Как художник он еще в семнадцать лет сказал все, что должен был сказать, а ведь и в более зрелом возрасте нужно чем-то заниматься. Ему ужасно жаль, что он не может взять с собой кое-кого из своих друзей. Он надеется, Смайли будет вспоминать о нем с теплотой.
В этот момент Смайли хотел сказать, что в таких категориях вообще не станет о нем вспоминать, как, впрочем, и во многих других, но в этом, похоже, не было особого смысла, к тому же у Хейдона снова пошла кровь из носа.
– Да, кстати, я хотел бы попросить тебя избегать огласки. Майлз Серкомб придает этому большое значение.
Хейдон едва удержался от смеха. Перевернув вверх дном весь Цирк в одиночку, сказал Билл, он совсем не горит желанием повторить этот процесс на публике.
Перед уходом Смайли задал ему вопрос, который все это время не переставал его волновать.
– Я вынужден буду рассказать все Энн. Может быть, ты хочешь передать ей что-нибудь особенное?
Смысл вопроса не сразу дошел до Хейдона, и ему пришлось переспрашивать.
Сначала ему показалось, что Смайли сказал «Джен», и он никак не мог понять, почему тот вчера не зашел к ней.
– Ах, т в о я Энн, – наконец сказал он так, будто вокруг них было еще с десяток разных Энн. Это была идея Карлы, объяснил он. Карла давно знал, что Смайли представляет самую большую угрозу для «крота» Джералда.
– Он сказал, что ты очень умен.
– Спасибо.
– Но у тебя оставалась эта единственная ценность: Энн. Последняя иллюзия человека, лишенного иллюзий. Он посчитал, что, если всем вокруг станет известно, что я любовник Энн, ты не слишком объективно будешь оценивать другие вещи. – Его глаза, как заметил Смайли, вдруг словно остекленели. Энн называла их оловянными. – Не то чтобы я должен был добиваться этого любой ценой, но, если получится, просто встать в очередь.
Логично?
– Логично, – ответил Смайли.
К примеру, Карла настоял, чтобы в ночь операции «Свидетель» Хейдон во что бы то ни стало предавался с Энн любовным утехам. Так сказать, в качестве подстраховки.

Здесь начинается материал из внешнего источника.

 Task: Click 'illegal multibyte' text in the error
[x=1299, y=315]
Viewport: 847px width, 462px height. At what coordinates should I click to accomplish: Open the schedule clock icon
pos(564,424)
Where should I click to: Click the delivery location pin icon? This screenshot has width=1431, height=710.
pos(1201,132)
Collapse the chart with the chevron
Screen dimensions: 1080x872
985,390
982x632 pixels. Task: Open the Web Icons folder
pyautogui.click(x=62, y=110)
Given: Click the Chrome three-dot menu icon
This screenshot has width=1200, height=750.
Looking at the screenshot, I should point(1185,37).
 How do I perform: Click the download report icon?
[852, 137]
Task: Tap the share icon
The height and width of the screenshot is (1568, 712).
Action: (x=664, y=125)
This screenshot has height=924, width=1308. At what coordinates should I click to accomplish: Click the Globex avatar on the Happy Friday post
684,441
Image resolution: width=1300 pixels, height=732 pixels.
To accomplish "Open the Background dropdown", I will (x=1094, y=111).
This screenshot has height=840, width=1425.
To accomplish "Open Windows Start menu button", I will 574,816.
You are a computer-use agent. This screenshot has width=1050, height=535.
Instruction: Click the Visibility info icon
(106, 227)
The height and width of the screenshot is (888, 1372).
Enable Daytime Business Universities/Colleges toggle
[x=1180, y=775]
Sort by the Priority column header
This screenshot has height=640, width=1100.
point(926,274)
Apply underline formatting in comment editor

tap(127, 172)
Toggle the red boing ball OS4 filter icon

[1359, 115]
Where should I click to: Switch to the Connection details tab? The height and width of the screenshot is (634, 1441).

– А не случилось ли в ту ночь маленькой промашки с твоей стороны? – спросил Смайли, вспомнив Сэма Коллинза и удивление Билла, когда он узнал, что в Джима стреляли.
Хейдон согласился, что маленький прокол был. Если бы все шло по плану, первые сообщения из Чехии поступили бы примерно в десять тридцать. Хейдон еще успел бы прочитать телетайпные сводки в своем клубе между звонком Сэма Коллинза к Энн и своим приездом в Цирк. Но из-за того, что в Джима стреляли, чехи слишком долго копошились, и сводки вышли в эфир уже после того, как клуб был закрыт.
– К счастью, никто на это не обратил внимания, – сказал он, угощаясь еще одной сигаретой у Смайли. – Кем я, кстати, был? – Он, видимо, разговорился. – Как-то вылетело из головы.
– Скорняк. Я был Попрошайкой.
Смайли уже все это порядком надоело, и он потихоньку вышел, не удосужившись даже попрощаться. Он сел в машину и ездил по каким-то дорогам не меньше часа, совершенно отключившись от внешнего мира, пока вдруг не обнаружил, что мчится по объездной оксфордской трассе на скорости около 130 км. Он остановился, чтобы перекусить в придорожном кафе, и затем направился в Лондон. Но на Байуотер-стрит возвращаться не хотелось, и он пошел в кино, затем поужинал где-то, и когда приехал таки домой около полуночи слегка навеселе, то обнаружил у своей двери Лейкона и Майлза Серкомба. Здесь же рядом стоял дурацкий «роллс» Серкомба, этот его черный ночной горшок, во всей красе своих пятнадцати метров, заехав одним колесом на бровку и перегородив таким образом тротуар.